A differenza degli altri tipi di inquinamento, quello acustico presenta caratteristiche particolarmente più incidenti sulla psiche umana. Il tratto più psicologico che fisico o chimico, fanno dell’inquinamento acustico oggetto di una particolare disciplina che cerca di proteggere gli individui da fenomeni che possono trasformare la tranquillità della loro vita.
È qui che entra in gioco la normativa di riferimento, alla quale è necessario prestare molta attenzione anche alla luce della recente giurisprudenza.
L’argomento risulta talmente delicato da aver previsto anche una tutela penalistica ex art. 659 c.p..
La tutela penalistica ha un ambito più limitato e specifico riferibile all’inquinamento acustico, tanto da sanzionare il disturbo delle occupazioni o del riposo delle persone, compresi spettacoli, incontri, intrattenimenti pubblici, arrecato con schiamazzi e rumori. Non sono esenti da sanzioni anche i professionisti o gli operai che arrecano disturbo in violazione delle prescrizioni normative e amministrative. Ove non è possibile rinvenire una norma specifica, si fa riferimento alla norma generica più adatta.
In attuazione a questo principio, la Suprema Corte ha confermato la sentenza di merito che aveva accolto la domanda di risarcimento del danno non patrimoniale proposta dal proprietario di un appartamento limitrofo a un fondo sul quale veniva effettuata attività di stoccaggio e commercio di carte, cartoni, vetro e plastica, desumendo la ricorrenza del pregiudizio dalla circostanza che le immissioni interessavano la quasi totalità dei vani dell’appartamento dell’attore ed erano percepibili anche nei giorni festivi, nelle ore serali, ed anche con gli infissi chiusi.
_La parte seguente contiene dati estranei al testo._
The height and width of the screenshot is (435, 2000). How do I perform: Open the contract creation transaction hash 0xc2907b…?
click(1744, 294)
In tal caso, le norme richiamate sono state molteplici. Oltre all’art. 8 CEDU annoverato, il principio enunciato risponde a quanto statuito dagli articoli: 2, 29, 32, 42 della Costituzione Italiana; 844 che prevede la violazione del divieto di immissioni sonore, 2043 che prevede il risarcimento per fatto illecito come conseguente tutela aquiliana della proprietà e 2059 per i danni non patrimoniali che sottolineano il carattere psicologico dell’inquinamento acustico del codice civile.
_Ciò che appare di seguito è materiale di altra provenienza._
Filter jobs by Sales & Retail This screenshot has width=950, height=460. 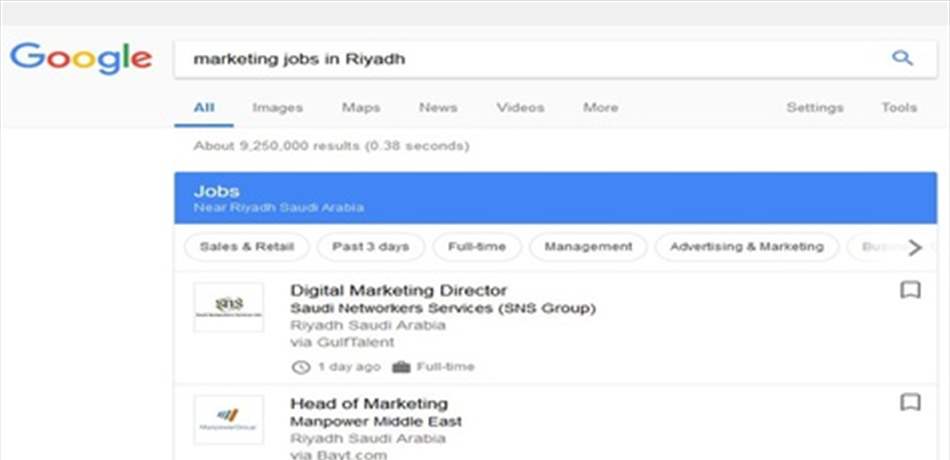246,247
L’iter decisionale della Corte non si è basato soltanto sulla normativa di riferimento, ma certamente anche su quanto fino a quel momento deciso in un’altra pronuncia del 2018, la quale era stata adepta a descrivere determinate altre caratteristiche dell’inquinamento acustico.
Riprendendo quella pronuncia, in questa sede occorre ricordare che il c.d. “rumore” si distingue in rumore ambientale, rumore residuo e rumore di fondo.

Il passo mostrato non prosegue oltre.